文書抜粋 —
☆ ☆ ☆ ☆ ☆ ☆ ☆
双極性障害は,昨今では双極症とも呼ばれるエピソード(病相)性の気分障害で,経過中に躁・軽躁,抑うつなどのエピソードが発生することで定義される。エピソードとは,躁/軽躁状態・抑うつ状態が疾患レベルにまで強まったものを言う。躁/軽躁エピソードでは気分・行動・思考が亢進し,抑うつエピソードではそれらが抑制される。いずれでもない状態を寛解状態と呼ぶ。典型的には,躁/軽躁状態と抑うつ状態は別の期間に認められるが,それに加え,躁/軽躁状態と抑うつ状態の各要素が併存する場合があり,混合状態と呼ばれる。
DSM-5-TRやICD-10などの国際的診断基準に基づき診断するが,特に躁/軽躁エピソードについては気分だけでなく行動・思考に着目し,主観だけでなく客観的評価を確認することが重要である。
双極性障害の治療においては薬物療法が基本的に必要となるが,副作用など安全性に配慮する。併せて生活習慣の調整を励行し,また,心理社会的介入も検討する。エピソードが寛解すれば,維持療法へ移行し再発予防をめざす。順調に寛解へ進まない場合には,診断や心理社会的環境の見直し,社会資源の利用の追加も含めて治療方針を再検討する,というのが治療方針の概要である。以下,躁エピソード,抑うつエピソード,維持療法の順にそれぞれの選択薬を記載する。
まず,軽躁状態であれば気分安定薬単剤療法を,躁状態であれば気分安定薬と第2世代抗精神病薬の併用療法の選択が検討される。気分安定薬と抗精神病薬の併用療法は,有効性と効果発現までの時間において,気分安定薬単剤療法や第2世代抗精神病薬単剤療法より優れているため,忍容性に問題がなければ第一選択になるだろう。しかし,軽躁状態では躁状態と比較して効果発現までの時間が切迫していないため,炭酸リチウムなどの単剤治療が第一選択になると考えられる。どのエピソードにも言えることであるが,治療法の選択にあたっては,過去における薬剤反応性,副作用,他の病相の予防や治療との連続性,および患者の希望も考慮すべきであろう。
☆ ☆ ☆ ☆ ☆ ☆ ☆
提示資料 —
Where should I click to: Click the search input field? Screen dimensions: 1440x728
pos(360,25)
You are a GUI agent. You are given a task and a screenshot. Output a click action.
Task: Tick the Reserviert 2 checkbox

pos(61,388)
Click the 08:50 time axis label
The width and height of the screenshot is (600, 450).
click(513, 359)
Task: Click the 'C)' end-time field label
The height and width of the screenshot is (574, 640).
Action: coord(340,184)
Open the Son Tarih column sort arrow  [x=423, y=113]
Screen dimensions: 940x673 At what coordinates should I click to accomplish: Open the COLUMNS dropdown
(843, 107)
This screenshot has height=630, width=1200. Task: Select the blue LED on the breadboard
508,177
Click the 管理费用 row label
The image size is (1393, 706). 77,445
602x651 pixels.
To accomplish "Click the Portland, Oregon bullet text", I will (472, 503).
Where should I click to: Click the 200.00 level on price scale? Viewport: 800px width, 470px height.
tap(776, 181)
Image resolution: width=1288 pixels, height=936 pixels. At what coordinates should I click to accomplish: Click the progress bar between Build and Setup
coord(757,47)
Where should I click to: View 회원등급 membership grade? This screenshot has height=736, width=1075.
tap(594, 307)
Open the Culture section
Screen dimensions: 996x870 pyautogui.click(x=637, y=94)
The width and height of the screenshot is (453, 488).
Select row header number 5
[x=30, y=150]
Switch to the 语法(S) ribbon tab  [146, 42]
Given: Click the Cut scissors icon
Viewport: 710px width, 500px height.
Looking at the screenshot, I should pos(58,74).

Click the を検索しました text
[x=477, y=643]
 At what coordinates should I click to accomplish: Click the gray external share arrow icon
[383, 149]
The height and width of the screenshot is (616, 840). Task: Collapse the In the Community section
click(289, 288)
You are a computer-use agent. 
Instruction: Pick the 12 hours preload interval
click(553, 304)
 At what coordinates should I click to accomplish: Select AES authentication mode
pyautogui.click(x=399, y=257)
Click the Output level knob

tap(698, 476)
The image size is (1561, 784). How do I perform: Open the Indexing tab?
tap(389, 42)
☆ ☆ ☆ ☆ ☆ ☆ ☆
課題 1 —
双極性障害の文章によると、躁/軽躁状態と抑うつ状態の各要素が併存する場合は何と呼ばれるか。
課題 2 —
双極性障害の文章のうち、「双極性障害は,昨今では双極症」から「の希望も考慮すべきであろう。」までの部分を一字も変えずに書き写せ。
上の資料は参照しなくてよい。

解答例 1 —
混合状態と呼ばれる。

解答例 2 —
双極性障害は,昨今では双極症とも呼ばれるエピソード(病相)性の気分障害で,経過中に躁・軽躁,抑うつなどのエピソードが発生することで定義される。エピソードとは,躁/軽躁状態・抑うつ状態が疾患レベルにまで強まったものを言う。躁/軽躁エピソードでは気分・行動・思考が亢進し,抑うつエピソードではそれらが抑制される。いずれでもない状態を寛解状態と呼ぶ。典型的には,躁/軽躁状態と抑うつ状態は別の期間に認められるが,それに加え,躁/軽躁状態と抑うつ状態の各要素が併存する場合があり,混合状態と呼ばれる。
DSM-5-TRやICD-10などの国際的診断基準に基づき診断するが,特に躁/軽躁エピソードについては気分だけでなく行動・思考に着目し,主観だけでなく客観的評価を確認することが重要である。
双極性障害の治療においては薬物療法が基本的に必要となるが,副作用など安全性に配慮する。併せて生活習慣の調整を励行し,また,心理社会的介入も検討する。エピソードが寛解すれば,維持療法へ移行し再発予防をめざす。順調に寛解へ進まない場合には,診断や心理社会的環境の見直し,社会資源の利用の追加も含めて治療方針を再検討する,というのが治療方針の概要である。以下,躁エピソード,抑うつエピソード,維持療法の順にそれぞれの選択薬を記載する。
まず,軽躁状態であれば気分安定薬単剤療法を,躁状態であれば気分安定薬と第2世代抗精神病薬の併用療法の選択が検討される。気分安定薬と抗精神病薬の併用療法は,有効性と効果発現までの時間において,気分安定薬単剤療法や第2世代抗精神病薬単剤療法より優れているため,忍容性に問題がなければ第一選択になるだろう。しかし,軽躁状態では躁状態と比較して効果発現までの時間が切迫していないため,炭酸リチウムなどの単剤治療が第一選択になると考えられる。どのエピソードにも言えることであるが,治療法の選択にあたっては,過去における薬剤反応性,副作用,他の病相の予防や治療との連続性,および患者の希望も考慮すべきであろう。